TEX.BUS. COM.CODE ANN. § 17.565 (Vernon 1987) (emphasis added).
The statute of repose was enacted to protect engineers and architects from being sued when "damage or injury, due to design defects or latent defects in design and construction, was either sustained or did not become manifest for a number of years after the completion of construction." Lambert v. Wansbrough, 783 S.W.2d 5, 7 (Tex.App. — Dallas 1989, writ denied). In his brief, appellant acknowledges the 10-year statute of repose generally precludes bringing an action against those who construct or make improvements to real property more than 10 years after the substantial completion of the building. However, he argues the period of repose did not begin to run until he discovered the structural damage in February 1988.
This Court in Sowders v. M.W. Kellogg Co., 663 S.W.2d 644, 648 (Tex.App. — Houston [1st Dist.] 1987, no writ) addressed and overruled the identical argument asserted by appellant. There, the plaintiff contended that TEX.CIV.PRAC. REM.CODE ANN. § 16.009(f) preserved other statutory rights, and thus did not affect a DTPA claim.
In Sowders, the court construed the provisions of TEX.REV.CIV.STAT.ANN. art. 5563a (as amended), which was codified as TEX.CIV.PRAC. REM.CODE ANN. § 16.009.
This Court concluded that such an interpretation of the statute contradicted the plain meaning intended by the legislature. This Court explained that § 16.009(f) had no effect on all other preexisting law. Consequently, other prescribed limitation periods are not extended or affected by its provisions. Id. at 648.
Section 16.009 is not a statute of limitation, but rather an ultimate statute of repose that bars all claims after the prescribed 10-year period. Hasty v. Rust Eng'g Co., 726 F.2d 1068, 1069 (5th Cir. 1984). Section 16.009(f) simply provides that the statute of repose does not extend or affect a period prescribed for bringing an action under any other law of the state. See Klafehn v. Fain, 643 S.W.2d 227 (Tex.App. — Fort Worth 1982, writ ref'd n.r.e.) (section 16.009(f) held not to extend time for worker to bring action for personal injuries received on the job).
The time period for the statute of repose begins to run when the improvement is substantially completed, not when the damage or injury occurs or is discovered. McCulloch v. Fox Jacobs, Inc., 696 S.W.2d 918, 924 (Tex.App. — Dallas 1985, writ ref'd n.r.e.).

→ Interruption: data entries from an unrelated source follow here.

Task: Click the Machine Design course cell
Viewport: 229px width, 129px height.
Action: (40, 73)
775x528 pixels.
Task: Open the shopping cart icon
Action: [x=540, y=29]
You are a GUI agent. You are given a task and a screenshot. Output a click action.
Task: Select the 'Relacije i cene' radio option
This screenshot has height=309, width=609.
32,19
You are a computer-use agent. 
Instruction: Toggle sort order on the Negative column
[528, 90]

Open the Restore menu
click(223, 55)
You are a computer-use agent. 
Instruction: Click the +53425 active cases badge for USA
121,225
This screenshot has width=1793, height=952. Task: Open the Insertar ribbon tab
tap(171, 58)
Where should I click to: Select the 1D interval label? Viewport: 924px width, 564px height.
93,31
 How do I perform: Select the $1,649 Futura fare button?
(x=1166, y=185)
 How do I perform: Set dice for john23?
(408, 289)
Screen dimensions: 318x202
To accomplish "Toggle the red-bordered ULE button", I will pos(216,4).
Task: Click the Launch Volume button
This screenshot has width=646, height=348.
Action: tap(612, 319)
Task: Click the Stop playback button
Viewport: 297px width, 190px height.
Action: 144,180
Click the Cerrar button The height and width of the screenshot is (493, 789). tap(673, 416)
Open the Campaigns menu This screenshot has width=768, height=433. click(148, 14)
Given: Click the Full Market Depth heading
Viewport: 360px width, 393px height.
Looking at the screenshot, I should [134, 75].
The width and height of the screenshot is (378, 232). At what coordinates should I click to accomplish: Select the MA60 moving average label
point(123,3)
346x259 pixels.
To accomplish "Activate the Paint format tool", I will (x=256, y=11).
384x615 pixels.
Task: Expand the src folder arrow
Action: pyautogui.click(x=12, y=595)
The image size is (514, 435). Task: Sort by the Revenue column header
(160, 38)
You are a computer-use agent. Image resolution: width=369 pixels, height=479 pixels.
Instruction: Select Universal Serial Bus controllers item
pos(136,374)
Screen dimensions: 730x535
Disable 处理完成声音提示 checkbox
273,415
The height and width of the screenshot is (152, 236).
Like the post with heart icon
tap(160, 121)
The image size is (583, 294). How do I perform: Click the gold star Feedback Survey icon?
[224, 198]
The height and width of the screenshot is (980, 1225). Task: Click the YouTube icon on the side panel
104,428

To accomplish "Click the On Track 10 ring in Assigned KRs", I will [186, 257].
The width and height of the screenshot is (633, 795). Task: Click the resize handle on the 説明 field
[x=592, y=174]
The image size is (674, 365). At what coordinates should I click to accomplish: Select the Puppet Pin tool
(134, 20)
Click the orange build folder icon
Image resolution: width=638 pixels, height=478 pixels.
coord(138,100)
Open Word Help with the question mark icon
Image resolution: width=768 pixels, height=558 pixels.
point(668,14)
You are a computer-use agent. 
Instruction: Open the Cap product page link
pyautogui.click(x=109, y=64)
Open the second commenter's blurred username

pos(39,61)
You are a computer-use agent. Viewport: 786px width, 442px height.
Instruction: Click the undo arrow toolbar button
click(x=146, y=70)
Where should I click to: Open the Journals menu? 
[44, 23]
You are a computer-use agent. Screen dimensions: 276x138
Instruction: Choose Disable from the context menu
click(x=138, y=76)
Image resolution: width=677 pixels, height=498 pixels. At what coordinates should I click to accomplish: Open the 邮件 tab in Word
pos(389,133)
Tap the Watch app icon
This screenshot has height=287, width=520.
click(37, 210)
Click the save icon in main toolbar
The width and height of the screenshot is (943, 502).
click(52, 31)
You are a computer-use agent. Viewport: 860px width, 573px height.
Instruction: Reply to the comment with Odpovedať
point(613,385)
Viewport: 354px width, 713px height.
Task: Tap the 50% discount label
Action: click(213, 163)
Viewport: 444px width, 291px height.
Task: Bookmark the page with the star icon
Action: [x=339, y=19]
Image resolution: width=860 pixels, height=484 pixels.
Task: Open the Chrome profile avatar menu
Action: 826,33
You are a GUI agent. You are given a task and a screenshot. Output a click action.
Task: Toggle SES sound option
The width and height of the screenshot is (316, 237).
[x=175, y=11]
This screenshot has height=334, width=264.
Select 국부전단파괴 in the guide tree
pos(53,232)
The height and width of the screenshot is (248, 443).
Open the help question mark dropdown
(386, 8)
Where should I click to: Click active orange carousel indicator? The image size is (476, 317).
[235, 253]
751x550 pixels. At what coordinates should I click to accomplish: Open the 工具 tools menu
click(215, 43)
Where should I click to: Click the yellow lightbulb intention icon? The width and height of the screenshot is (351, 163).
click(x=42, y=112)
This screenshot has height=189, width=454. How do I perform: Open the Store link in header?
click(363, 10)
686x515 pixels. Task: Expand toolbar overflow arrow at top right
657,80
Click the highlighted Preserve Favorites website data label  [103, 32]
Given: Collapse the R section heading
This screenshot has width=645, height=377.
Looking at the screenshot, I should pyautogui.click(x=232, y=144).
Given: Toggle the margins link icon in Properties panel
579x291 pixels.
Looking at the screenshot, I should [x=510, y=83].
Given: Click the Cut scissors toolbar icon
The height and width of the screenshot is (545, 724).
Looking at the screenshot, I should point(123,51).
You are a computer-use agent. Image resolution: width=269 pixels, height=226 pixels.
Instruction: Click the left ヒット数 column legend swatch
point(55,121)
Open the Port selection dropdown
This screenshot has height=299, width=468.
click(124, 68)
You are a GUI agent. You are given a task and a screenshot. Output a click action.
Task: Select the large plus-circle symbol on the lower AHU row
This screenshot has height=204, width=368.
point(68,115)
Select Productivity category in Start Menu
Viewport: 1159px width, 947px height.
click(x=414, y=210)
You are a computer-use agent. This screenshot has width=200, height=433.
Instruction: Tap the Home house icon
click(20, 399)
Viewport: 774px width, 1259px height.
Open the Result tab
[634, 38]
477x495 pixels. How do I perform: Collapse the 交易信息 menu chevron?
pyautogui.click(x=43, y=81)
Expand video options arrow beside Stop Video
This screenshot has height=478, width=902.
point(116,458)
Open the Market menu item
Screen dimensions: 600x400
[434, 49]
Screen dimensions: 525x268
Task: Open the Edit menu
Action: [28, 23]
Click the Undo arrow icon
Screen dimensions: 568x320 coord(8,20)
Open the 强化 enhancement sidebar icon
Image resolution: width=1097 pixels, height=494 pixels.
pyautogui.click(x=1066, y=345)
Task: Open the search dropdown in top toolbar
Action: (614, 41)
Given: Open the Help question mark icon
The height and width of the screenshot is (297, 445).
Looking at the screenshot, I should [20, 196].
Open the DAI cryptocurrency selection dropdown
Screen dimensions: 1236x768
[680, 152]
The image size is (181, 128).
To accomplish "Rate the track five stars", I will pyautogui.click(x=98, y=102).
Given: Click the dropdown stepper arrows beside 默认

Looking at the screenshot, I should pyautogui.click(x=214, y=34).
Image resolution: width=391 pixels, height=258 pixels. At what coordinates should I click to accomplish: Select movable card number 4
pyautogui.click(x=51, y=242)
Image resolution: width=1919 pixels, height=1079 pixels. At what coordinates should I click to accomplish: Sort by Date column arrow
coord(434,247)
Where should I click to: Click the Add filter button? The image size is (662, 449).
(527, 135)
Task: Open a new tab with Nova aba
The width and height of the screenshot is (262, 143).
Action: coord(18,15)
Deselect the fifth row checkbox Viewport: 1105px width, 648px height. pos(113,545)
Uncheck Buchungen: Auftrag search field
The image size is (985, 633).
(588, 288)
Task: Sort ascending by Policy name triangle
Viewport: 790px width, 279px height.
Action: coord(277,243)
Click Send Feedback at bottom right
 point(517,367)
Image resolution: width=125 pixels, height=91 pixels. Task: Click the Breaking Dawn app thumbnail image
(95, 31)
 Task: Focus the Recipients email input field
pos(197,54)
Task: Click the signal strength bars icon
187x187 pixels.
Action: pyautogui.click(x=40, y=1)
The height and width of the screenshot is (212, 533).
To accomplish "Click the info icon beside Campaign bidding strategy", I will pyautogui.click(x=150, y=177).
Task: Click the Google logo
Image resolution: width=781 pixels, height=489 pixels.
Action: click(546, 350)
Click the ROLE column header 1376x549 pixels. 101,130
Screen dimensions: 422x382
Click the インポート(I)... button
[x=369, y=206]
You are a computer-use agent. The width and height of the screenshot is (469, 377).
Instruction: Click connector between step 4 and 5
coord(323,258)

Any other interpretation would defeat the legislature's purpose in enacting the statute. Lambert, 783 S.W.2d at 7.
We accordingly hold that the statute of repose precludes appellant from bringing his suit more than 10 years after the residence was completed, and we overrule appellant's first point of error.
Because of our disposition of the first point of error, we do not consider appellant's second point of error concerning the two-year statute of limitation set forth in the DTPA.
The judgment of the trial court is affirmed.